Impossible d'évoquer le label Shrapnel sans mentionner Vinnie Moore, une des signatures découvertes par Mike Varney au début des années 80. Depuis son premier album solo en 1987, "Mind's Eye", Vinnie Moore a participé à plusieurs groupes, dont UFO qu'il rejoindra en 2003, et a réalisé sept albums pour son propre compte. Six ans après "To The Core", l'Américain revient pour un huitième album de guitare instrumentale : "Aerial Visions".
Vinnie s'est toujours entouré de professionnels et musiciens de premier plan pour ses albums et il ne déroge pas à la règle sur "Aerial Visions". On retrouve notamment son compère Dave LaRue (Steve Morse, Flying Colors), déjà présent en 1999 sur "The Maze", et Rob De Luca (UFO) à la basse, le batteur Richie Monica (Tantric), ainsi que Joey DeMaio (bassiste de Manowar) et Paul Northfield (Dream Theater, Suicidal Tendencies…) aux manettes.
L'éclectisme de ces différentes contributions se retrouve totalement dans la grande diversité qui règne sur ce disque. Promoteur d'un metal néoclassique dans ses deux premières œuvres, le virtuose a peu à peu ouvert son jeu à plus de variété rock, puisant plus largement dans le blues, le jazz et le funk. "Aerial Visions" ne contient pas une note de metal néoclassique et est pour une bonne moitié composé dans cet esprit rock bluesy et funky.
C'est particulièrement le cas sur la première partie du disque avec des morceaux très directs de pure énergie rock, dans lesquels les racines blues s'entendent en filigrane ('Mustang Shuffle' et la reprise de ZZ Top 'La Grange'), et de groove fusion endiablé ('Now's The Time', Slam').
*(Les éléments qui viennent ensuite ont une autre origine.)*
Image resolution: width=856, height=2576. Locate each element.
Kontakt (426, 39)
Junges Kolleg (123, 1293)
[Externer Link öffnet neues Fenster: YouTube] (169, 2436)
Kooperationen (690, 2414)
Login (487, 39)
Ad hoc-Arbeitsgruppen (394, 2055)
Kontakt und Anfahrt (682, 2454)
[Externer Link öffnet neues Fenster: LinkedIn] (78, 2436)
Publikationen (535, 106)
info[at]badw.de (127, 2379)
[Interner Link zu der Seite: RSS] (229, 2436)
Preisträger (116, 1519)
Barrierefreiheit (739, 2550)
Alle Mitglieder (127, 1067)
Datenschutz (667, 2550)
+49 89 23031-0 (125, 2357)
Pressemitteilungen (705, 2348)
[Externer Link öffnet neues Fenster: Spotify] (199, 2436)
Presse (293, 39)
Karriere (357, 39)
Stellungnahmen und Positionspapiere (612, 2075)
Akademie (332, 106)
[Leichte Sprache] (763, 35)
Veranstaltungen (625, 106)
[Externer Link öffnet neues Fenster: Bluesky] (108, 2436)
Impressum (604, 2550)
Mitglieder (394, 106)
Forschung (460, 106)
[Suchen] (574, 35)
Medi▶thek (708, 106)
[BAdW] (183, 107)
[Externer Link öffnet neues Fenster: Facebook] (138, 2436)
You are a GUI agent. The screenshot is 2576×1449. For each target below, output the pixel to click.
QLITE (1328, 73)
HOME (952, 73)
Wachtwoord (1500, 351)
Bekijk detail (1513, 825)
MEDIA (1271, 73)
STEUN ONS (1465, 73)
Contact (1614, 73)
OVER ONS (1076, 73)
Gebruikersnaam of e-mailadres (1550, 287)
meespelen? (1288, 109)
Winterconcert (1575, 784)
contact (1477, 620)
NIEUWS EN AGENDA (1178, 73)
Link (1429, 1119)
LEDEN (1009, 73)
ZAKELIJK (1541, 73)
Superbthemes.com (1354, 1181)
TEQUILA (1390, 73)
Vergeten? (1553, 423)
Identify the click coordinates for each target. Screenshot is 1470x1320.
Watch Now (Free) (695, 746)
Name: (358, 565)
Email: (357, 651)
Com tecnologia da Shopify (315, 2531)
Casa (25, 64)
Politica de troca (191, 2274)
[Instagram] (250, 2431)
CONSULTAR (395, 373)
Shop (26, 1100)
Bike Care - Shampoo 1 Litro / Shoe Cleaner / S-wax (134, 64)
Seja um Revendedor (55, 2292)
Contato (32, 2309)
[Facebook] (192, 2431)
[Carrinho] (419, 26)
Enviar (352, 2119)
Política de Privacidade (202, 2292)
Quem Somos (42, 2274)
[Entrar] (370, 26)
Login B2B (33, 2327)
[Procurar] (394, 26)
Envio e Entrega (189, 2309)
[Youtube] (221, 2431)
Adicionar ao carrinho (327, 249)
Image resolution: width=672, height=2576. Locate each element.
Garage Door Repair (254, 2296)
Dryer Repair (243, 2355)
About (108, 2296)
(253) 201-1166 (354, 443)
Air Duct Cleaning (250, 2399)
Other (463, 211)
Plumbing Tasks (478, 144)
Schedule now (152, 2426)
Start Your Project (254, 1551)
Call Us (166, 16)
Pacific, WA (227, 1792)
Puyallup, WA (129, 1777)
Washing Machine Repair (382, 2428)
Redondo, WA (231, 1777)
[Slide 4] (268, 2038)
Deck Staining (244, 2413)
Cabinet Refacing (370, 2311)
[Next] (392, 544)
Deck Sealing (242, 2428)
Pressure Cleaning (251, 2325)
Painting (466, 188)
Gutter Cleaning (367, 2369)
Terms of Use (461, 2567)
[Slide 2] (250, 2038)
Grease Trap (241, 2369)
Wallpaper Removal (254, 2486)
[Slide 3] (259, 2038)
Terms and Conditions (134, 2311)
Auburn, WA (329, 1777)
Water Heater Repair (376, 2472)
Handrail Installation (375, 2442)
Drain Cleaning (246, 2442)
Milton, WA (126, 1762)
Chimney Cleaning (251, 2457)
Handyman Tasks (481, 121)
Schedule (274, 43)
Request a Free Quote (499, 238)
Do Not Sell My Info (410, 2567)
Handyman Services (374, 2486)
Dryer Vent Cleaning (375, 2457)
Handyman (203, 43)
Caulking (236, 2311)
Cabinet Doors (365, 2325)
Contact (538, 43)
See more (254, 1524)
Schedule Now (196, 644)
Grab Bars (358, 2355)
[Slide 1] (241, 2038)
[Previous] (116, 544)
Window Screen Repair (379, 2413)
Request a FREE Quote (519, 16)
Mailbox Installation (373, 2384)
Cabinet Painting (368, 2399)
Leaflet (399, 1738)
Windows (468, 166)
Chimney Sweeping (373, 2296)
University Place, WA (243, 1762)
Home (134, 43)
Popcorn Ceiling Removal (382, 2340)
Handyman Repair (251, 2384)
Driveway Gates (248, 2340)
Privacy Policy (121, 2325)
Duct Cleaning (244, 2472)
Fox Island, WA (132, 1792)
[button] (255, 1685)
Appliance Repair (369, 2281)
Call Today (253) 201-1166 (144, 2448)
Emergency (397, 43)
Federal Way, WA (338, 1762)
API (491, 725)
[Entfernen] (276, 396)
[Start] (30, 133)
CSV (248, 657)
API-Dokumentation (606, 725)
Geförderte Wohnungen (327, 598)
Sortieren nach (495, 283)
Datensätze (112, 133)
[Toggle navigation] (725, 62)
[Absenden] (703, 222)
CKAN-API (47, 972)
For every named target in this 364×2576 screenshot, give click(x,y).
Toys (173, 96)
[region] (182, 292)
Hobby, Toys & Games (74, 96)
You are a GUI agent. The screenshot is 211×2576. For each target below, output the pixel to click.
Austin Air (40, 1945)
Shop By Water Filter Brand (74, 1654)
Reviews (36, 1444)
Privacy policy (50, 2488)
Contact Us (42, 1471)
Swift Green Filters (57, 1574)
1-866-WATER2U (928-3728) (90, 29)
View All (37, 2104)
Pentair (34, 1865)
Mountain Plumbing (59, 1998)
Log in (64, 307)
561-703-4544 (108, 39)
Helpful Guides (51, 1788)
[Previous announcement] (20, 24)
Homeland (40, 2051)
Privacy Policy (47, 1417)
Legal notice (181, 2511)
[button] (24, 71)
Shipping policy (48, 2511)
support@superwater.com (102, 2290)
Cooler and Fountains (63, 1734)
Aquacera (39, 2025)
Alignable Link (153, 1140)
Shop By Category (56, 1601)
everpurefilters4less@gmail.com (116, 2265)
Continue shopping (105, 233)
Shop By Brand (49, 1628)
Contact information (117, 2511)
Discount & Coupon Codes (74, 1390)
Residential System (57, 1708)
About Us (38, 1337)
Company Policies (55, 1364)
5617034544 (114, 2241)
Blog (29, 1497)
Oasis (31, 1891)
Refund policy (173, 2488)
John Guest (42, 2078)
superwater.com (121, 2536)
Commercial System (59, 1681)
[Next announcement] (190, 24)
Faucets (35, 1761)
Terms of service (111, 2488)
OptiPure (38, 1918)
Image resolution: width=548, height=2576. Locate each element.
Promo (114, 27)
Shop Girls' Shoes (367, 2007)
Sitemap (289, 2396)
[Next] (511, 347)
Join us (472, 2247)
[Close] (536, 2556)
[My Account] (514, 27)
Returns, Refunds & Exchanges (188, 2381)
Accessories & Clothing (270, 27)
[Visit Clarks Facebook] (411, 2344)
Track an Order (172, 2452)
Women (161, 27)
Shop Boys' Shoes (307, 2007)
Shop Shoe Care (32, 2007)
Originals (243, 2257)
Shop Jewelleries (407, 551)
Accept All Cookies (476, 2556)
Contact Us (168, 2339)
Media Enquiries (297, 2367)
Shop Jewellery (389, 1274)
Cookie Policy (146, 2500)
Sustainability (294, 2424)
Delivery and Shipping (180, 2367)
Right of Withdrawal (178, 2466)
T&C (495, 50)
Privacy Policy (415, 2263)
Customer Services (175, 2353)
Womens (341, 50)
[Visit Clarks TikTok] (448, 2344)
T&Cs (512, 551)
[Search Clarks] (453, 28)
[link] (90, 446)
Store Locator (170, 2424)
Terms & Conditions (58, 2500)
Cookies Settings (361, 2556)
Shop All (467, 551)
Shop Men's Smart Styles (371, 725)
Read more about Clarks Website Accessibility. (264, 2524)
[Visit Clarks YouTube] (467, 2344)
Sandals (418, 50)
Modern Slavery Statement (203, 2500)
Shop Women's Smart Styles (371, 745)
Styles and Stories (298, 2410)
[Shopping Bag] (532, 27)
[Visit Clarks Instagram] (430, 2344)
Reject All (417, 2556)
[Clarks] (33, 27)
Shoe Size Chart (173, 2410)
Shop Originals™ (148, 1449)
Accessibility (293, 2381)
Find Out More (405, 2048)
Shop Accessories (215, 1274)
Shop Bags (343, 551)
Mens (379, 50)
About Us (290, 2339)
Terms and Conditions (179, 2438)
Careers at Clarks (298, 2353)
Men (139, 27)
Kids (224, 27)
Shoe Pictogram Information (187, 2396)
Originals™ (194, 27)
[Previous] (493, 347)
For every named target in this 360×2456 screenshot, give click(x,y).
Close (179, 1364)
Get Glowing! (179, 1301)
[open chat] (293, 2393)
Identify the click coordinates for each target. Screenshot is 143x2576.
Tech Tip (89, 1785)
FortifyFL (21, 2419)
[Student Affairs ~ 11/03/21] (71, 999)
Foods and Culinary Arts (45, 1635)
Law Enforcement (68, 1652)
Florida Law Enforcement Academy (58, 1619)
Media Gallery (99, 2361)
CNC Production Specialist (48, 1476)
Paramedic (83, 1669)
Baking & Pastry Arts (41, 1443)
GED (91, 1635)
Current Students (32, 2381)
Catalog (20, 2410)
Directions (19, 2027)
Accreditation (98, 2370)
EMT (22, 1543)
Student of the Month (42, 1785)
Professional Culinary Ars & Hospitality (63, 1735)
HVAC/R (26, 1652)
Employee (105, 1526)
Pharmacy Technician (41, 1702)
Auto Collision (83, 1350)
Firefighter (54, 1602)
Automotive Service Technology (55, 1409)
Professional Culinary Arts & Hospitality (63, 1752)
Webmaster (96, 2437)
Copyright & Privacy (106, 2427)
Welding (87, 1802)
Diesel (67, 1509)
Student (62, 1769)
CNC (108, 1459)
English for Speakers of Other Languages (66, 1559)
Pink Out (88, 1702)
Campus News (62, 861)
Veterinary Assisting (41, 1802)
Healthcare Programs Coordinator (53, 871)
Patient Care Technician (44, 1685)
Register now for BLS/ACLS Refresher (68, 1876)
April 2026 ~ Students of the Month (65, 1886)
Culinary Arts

On y décèle quelques manies satchiennes dans l'utilisation des cordes à vide ('Now's The Time') ou dans les phrasés ('Faith') mais surtout on y partage le plaisir qui a dû être celui des musiciens à jouer ces partitions.
La deuxième partie aborde plus de complexité, autant dans les tempi que dans les structures avec deux jolies ballades aux progressions harmoniques qui fonctionnent instantanément ('Looking Back' et 'Calling Out') et deux titres plus ambitieux aux contrastes savamment cultivés. 'The Dark Dream' est une ballade malicieuse avec du caractère qui donne le tournis avec sa construction alambiquée et 'A Million Miles Gone' est un peu le 'For The Love Of God' de Vinnie Moore, l'explosion finale d'un album impeccable qui montre toute l'étendue et la classe du toucher de l'Américain.
"Aerial Visions" est le témoignage d'une valeur sûre de la guitare instrumentale qui n'a plus besoin de faire ses preuves techniquement. Vinnie Moore y est maître de son instrument et confirme son statut de virtuose libéré du carcan du guitar hero. La maturité et la sagesse qui ressortent de ces dix morceaux imparables est celle des grands musiciens qui mettent toujours la technique au service des compositions et des mélodies. Après le "Shockwave Supernova" de Joe Satriani sorti cet été, "Aerial Visions" est le second album de guitare instrumentale à absolument écouter cette année.